21 noviembre 2010

Sorry, I'm a loser

Cuando era chico nos inculcaban a los niños la idea de ser buenos. Ante la candorosa simpleza del precepto, cuando aparecían las primeras contradicciones vitales entre bondad y pragmatismo, nuestros preceptores complementaban la enseñanza añadiéndole un nuevo matiz, tan general como el primero, pero más funcional: buenos, pero no tontos.
Y con poco más que esas cuatro palabras, por bagaje moral, afrontábamos la vida. Lo hacíamos confiados en que esa maestra nos enseñaría la justa proporción entre bondad e inteligencia.

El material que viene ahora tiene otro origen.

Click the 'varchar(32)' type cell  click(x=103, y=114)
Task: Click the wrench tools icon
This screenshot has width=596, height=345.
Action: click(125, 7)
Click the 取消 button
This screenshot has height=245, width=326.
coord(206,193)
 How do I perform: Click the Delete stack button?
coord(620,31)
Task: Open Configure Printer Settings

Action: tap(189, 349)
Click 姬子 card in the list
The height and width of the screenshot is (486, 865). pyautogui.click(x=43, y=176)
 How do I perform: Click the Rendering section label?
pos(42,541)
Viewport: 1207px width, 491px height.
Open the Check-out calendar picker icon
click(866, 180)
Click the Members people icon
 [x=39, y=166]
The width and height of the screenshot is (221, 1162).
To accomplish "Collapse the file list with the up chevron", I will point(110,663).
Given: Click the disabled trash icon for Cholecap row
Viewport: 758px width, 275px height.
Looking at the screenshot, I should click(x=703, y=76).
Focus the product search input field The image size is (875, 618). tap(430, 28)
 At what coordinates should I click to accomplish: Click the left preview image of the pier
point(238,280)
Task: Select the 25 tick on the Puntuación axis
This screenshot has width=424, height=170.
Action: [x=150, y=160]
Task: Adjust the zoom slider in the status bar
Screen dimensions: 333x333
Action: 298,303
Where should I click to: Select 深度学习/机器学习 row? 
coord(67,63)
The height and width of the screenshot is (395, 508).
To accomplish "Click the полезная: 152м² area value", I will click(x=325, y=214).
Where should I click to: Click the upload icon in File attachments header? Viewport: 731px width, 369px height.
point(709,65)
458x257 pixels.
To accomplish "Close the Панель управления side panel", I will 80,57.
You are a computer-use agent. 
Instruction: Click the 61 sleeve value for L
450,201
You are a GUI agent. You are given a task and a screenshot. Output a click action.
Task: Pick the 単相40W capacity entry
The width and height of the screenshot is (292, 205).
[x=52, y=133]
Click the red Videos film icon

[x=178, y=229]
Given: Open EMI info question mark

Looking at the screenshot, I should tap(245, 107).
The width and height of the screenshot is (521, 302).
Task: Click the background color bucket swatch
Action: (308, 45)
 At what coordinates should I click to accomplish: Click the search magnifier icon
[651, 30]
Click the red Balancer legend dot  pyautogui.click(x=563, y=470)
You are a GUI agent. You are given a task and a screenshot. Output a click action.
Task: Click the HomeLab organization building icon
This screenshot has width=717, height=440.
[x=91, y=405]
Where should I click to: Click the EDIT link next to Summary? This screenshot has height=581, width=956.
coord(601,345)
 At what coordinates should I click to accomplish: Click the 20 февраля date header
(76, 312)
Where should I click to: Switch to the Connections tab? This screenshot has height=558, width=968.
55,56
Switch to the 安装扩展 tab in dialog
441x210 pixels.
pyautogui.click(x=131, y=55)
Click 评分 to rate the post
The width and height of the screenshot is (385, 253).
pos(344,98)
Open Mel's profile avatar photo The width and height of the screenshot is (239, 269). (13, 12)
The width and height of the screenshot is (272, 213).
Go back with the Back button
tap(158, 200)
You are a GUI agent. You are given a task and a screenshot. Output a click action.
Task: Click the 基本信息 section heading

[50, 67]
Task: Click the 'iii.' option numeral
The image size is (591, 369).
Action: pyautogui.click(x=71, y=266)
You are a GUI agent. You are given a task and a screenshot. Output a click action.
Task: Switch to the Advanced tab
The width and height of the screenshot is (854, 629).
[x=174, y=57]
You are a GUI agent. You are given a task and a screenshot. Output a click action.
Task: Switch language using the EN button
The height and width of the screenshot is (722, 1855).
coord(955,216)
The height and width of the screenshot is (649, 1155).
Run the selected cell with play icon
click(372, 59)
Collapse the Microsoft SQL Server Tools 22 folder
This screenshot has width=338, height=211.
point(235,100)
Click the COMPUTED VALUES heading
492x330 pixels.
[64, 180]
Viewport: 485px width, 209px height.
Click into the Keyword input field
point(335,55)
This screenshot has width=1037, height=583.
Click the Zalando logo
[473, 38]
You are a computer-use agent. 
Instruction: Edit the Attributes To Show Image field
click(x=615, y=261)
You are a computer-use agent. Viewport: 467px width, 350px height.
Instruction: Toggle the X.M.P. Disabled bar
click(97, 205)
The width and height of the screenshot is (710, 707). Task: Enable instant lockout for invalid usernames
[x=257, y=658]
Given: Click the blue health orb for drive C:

Y que el nivel, más o menos estable, entre esos dos vasos comunicantes le daría un sentido a nuestra existencia. Y nos parecía que teníamos un norte.
Y del Norte llegó una nueva luz. Y fuimos descubriendo, sorprendidos, que aún cabían axiomas más simplificados. Que, poco a poco, otras culturas, avanzadas y admiradas, daban a luz un modelo de conducta más breve y preciso: time is money.
Y apareció el nuevo modelo, el del ganador. El del ganador de dinero y, por ende, de todo lo demás. Y descubrimos que, siendo ganador, todo se perdonaba. Es más, que nada tenía importancia. No contaba lo que fuéramos, e, incluso, si con el tiempo reconocíamos públicamente nuestras presuntas vilezas, y además teníamos la osadía de publicarlas en un libro, el hecho sería celebrado y un best seller el libro. El ganador era la sin pecado, una rediviva Inmaculada.
Aparejado, vino otro concepto: el del perdedor. Y, el serlo, no era ya una situación accidental, aleatoria o circunstancial. El perdedor se ha convertido en un inadaptado, en una persona que siempre fracasa y, lo que es peor, que irremediablemente está avocada a fracasar: un irredento. Llamarle perdedor a alguien es el insulto de moda que describe, en una palabra, nuestra percepción de la ética en boga.
La disquisición entre bondad y maldad es demasiado sutil y laboriosa, distinguir entre ganadores y perdedores es inmediato y evidente. Bondad, maldad, son conceptos del pasado, ¿qué es eso, a quién le importa? Funcionas o no funcionas, triunfas o no triunfas, eres rico o no lo eres. No hay más. Es la simplicidad alquitarada, la idea pura.
No hay discusión. Y, hasta muchísimas mujeres, convertidas en selectoras naturales de la especie, abrazan el concepto y, convencidas, añaden este colofón a las cualidades que anhelan encontrar en un varón:
- Y, por favor, que no sea un perdedor.

2 comentarios:

Piel de letras dijo...

Sorry, I don't think so

Soros dijo...

It's very kind of you but, following the American concept, it's very clear: I am a loser.
Disculpa, que americanos sois todos, quería decir la idea esa que han puesto tan de moda los estadounidenses de los USA.
Y gracias por tu aprecio, Piel de Letras.